• _Gegebene Anweisung_: Schreiben Sie die folgenden Daten vollständig und wortgetreu ab. Lassen Sie dabei die Bilder weg.

• _Bereitgestellte Daten_:
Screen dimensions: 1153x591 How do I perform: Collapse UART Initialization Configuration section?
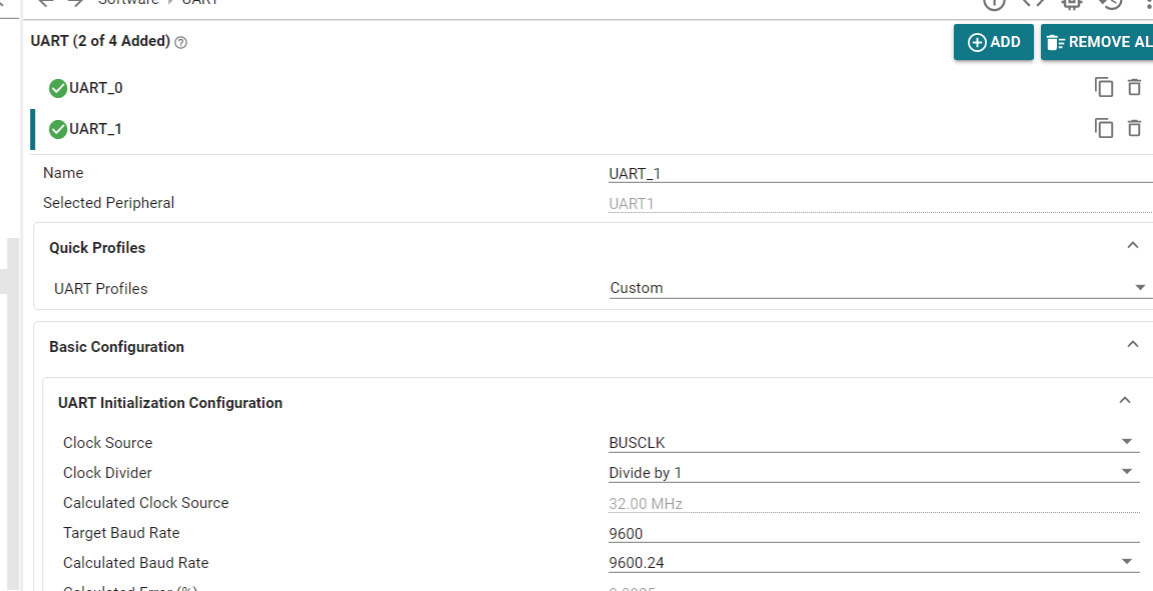tap(1124, 401)
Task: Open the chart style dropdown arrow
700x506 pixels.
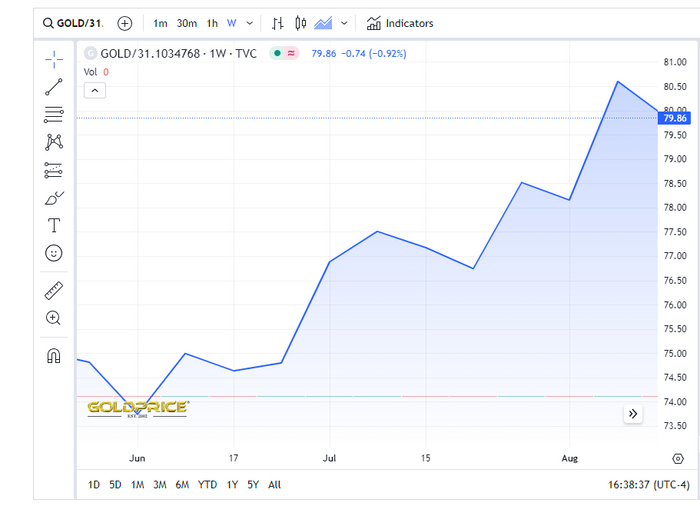Action: [345, 23]
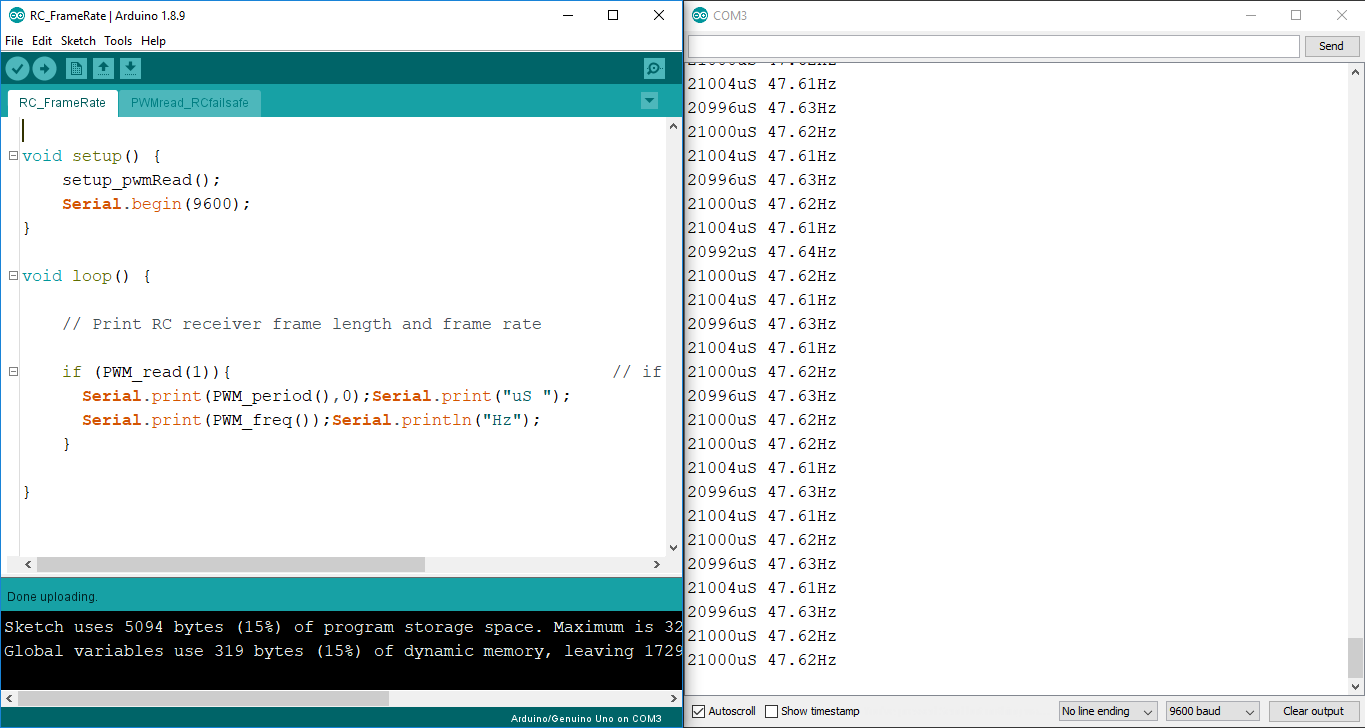Viewport: 1365px width, 728px height.
Task: Enable the Show timestamp checkbox
Action: tap(771, 711)
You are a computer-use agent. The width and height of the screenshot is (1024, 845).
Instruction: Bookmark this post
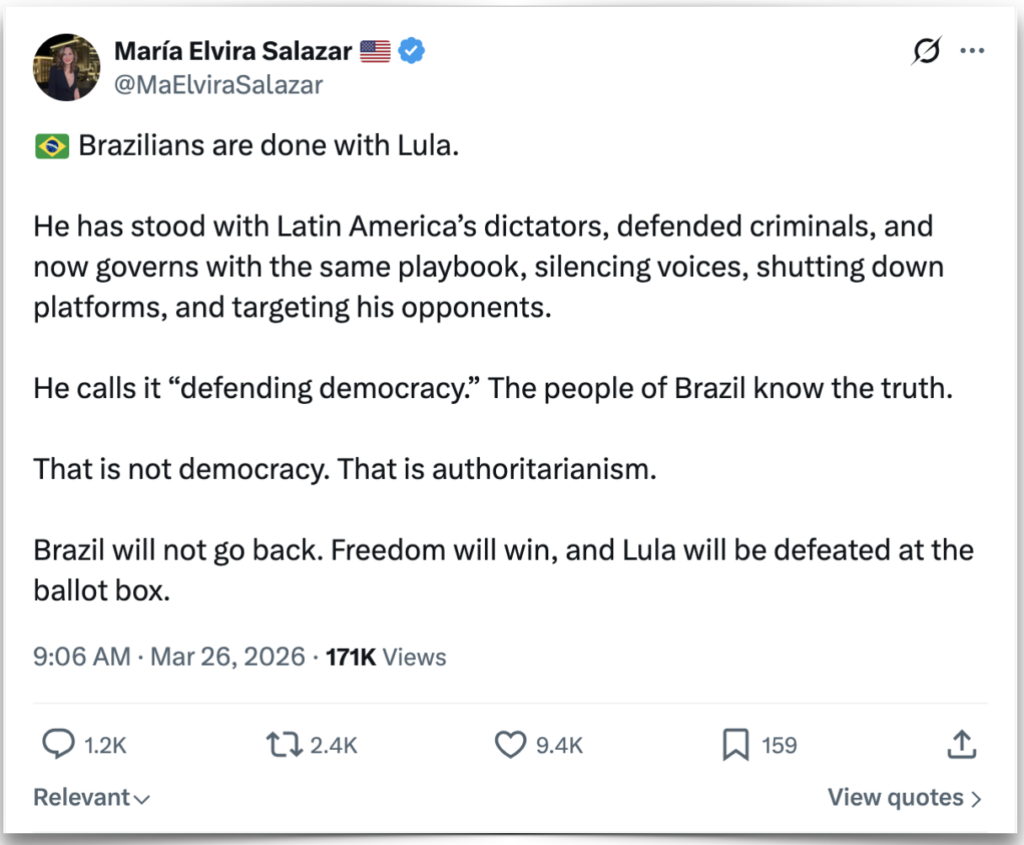tap(735, 744)
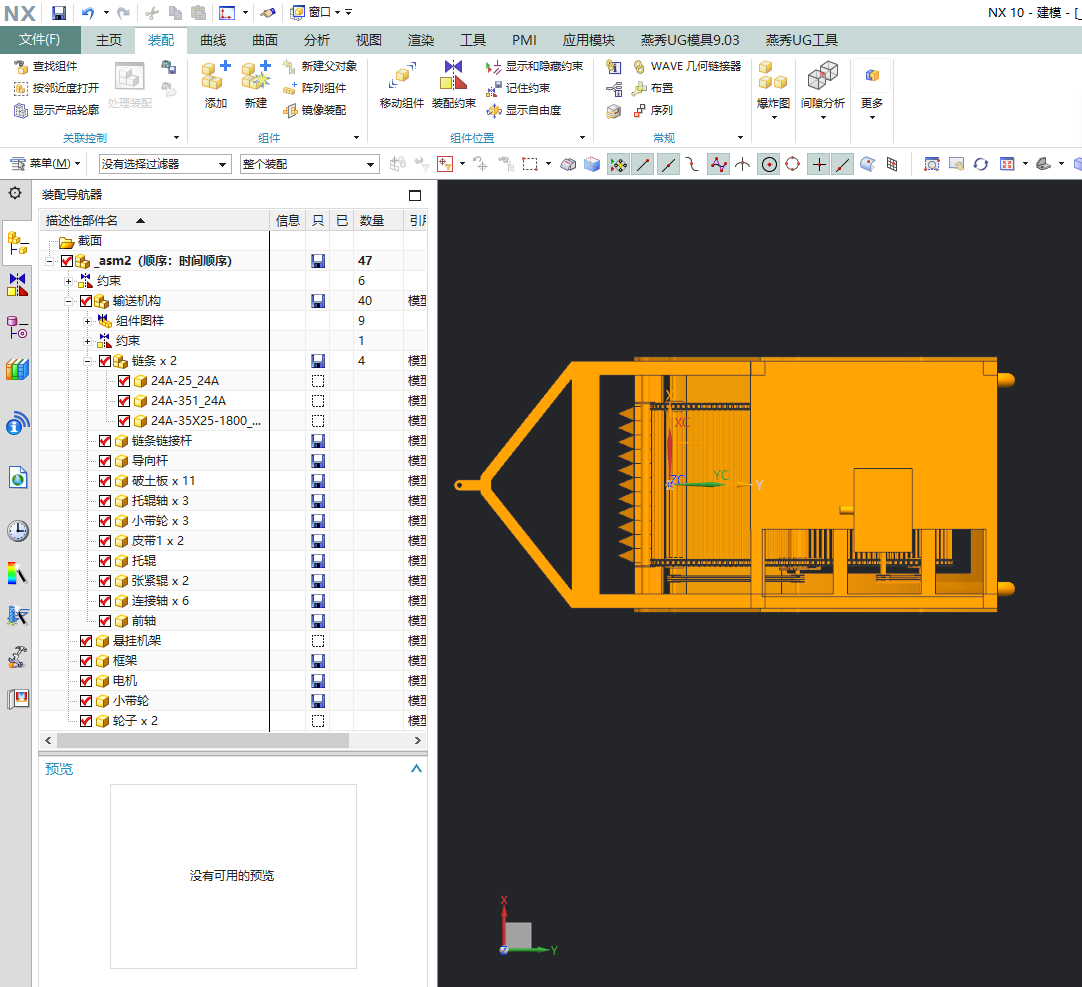Open the Assembly Navigator sidebar tab
Image resolution: width=1082 pixels, height=987 pixels.
(x=17, y=242)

• _Bearbeitete Aufgabe_:
Screen dimensions: 1153x591 How do I perform: Collapse UART Initialization Configuration section?
tap(1124, 401)
Task: Open the chart style dropdown arrow
700x506 pixels.
Action: [345, 23]
Viewport: 1365px width, 728px height.
Task: Enable the Show timestamp checkbox
Action: tap(771, 711)
You are a computer-use agent. The width and height of the screenshot is (1024, 845).
Instruction: Bookmark this post
tap(735, 744)
Open the Assembly Navigator sidebar tab
Image resolution: width=1082 pixels, height=987 pixels.
(x=17, y=242)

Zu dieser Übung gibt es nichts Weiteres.